French President Emmanuel Macron said on Thursday morning that French military forces had killed Adnan Abu Walid al-Sahrawi, the leader of the so-called Islamic State in the Greater Sahara (ISGS).
"It's another major success in our fight against terrorist groups in the Sahel," Macron wrote in a tweet.
ISGS is active across large swathes of the Sahel region, especially the tri-border region between Niger, Mali and Burkina Faso known as Liptako-Gourma. The area has been ravaged by militant violence that has also targeted children.
Aside from carrying out multiple attacks on local civilians, ISGS was also responsible for the killing of US soldiers in 2017 and the execution of six French NGO workers in August of last year.
Increasing violence in the tri-border region
There are currently around 5,100 French troops present in the region as part of Operation Barkhane. They are joined by soldiers from Mali, Mauritania, Burkina Faso, Niger and Chad.
Due to the increasing violence, France has repeatedly pushed for support from other European countries. However, given minimal successes and growing criticism at home, Macron has said that the number of French soldiers in deployment will be halved by 2022.
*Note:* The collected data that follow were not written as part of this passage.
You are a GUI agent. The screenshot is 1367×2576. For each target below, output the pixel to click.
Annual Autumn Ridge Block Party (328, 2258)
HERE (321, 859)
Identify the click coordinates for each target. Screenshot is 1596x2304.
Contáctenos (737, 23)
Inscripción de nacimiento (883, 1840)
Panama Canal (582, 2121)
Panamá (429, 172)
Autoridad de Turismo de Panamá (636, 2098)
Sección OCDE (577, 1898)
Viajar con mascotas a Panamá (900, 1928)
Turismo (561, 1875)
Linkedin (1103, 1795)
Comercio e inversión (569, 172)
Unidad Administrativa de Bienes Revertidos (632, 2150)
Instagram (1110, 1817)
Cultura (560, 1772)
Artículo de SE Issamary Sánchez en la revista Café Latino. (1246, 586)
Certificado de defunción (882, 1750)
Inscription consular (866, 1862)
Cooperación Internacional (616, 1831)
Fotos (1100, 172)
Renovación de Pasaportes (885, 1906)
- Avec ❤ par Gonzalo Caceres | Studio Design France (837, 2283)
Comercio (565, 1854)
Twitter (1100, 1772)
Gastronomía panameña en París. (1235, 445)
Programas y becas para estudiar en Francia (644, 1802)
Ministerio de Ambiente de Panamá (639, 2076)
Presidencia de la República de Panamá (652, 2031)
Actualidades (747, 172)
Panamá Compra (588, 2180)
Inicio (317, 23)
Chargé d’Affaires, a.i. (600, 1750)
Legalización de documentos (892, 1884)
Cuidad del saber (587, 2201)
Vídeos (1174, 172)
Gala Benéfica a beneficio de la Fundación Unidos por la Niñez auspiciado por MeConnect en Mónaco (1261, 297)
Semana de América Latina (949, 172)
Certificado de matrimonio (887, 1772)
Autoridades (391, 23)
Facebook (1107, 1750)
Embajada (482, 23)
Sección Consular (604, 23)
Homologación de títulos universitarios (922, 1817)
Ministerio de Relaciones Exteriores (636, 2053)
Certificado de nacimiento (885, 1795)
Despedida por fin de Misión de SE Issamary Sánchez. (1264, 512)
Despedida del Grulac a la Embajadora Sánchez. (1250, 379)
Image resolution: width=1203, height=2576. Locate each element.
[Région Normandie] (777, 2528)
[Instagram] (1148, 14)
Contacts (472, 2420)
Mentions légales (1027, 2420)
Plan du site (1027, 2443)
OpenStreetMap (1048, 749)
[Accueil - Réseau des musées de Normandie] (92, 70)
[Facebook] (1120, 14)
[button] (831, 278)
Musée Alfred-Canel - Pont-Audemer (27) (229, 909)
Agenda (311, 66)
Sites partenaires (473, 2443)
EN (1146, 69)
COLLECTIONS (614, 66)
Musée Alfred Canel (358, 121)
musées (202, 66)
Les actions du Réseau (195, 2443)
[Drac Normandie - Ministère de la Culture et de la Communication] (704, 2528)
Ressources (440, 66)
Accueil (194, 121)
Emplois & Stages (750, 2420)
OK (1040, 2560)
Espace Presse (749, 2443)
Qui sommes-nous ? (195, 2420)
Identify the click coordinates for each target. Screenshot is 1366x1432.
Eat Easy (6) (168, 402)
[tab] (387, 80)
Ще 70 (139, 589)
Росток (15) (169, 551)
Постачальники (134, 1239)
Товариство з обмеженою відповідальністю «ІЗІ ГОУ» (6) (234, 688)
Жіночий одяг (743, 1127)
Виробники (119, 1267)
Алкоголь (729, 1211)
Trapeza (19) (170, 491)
Sahrawi formed ISGS in 2015 following a split from another group, Movement for Oneness and Jihad in West Africa (MUJAO), at which point he declared his group's allegiance to IS, the European Council on Foreign Relations (ECFR) reports.
The group gained attention from IS media outlets in 2019 after carrying several attacks. ISGS has expanded its operations in recent months along the Niger-Burkina Faso border, according to ECFR.
ab/msh (AFP, dpa, Reuters)
Correction: An earlier version of this article incorrectly stated where al-Sahrawi was killed.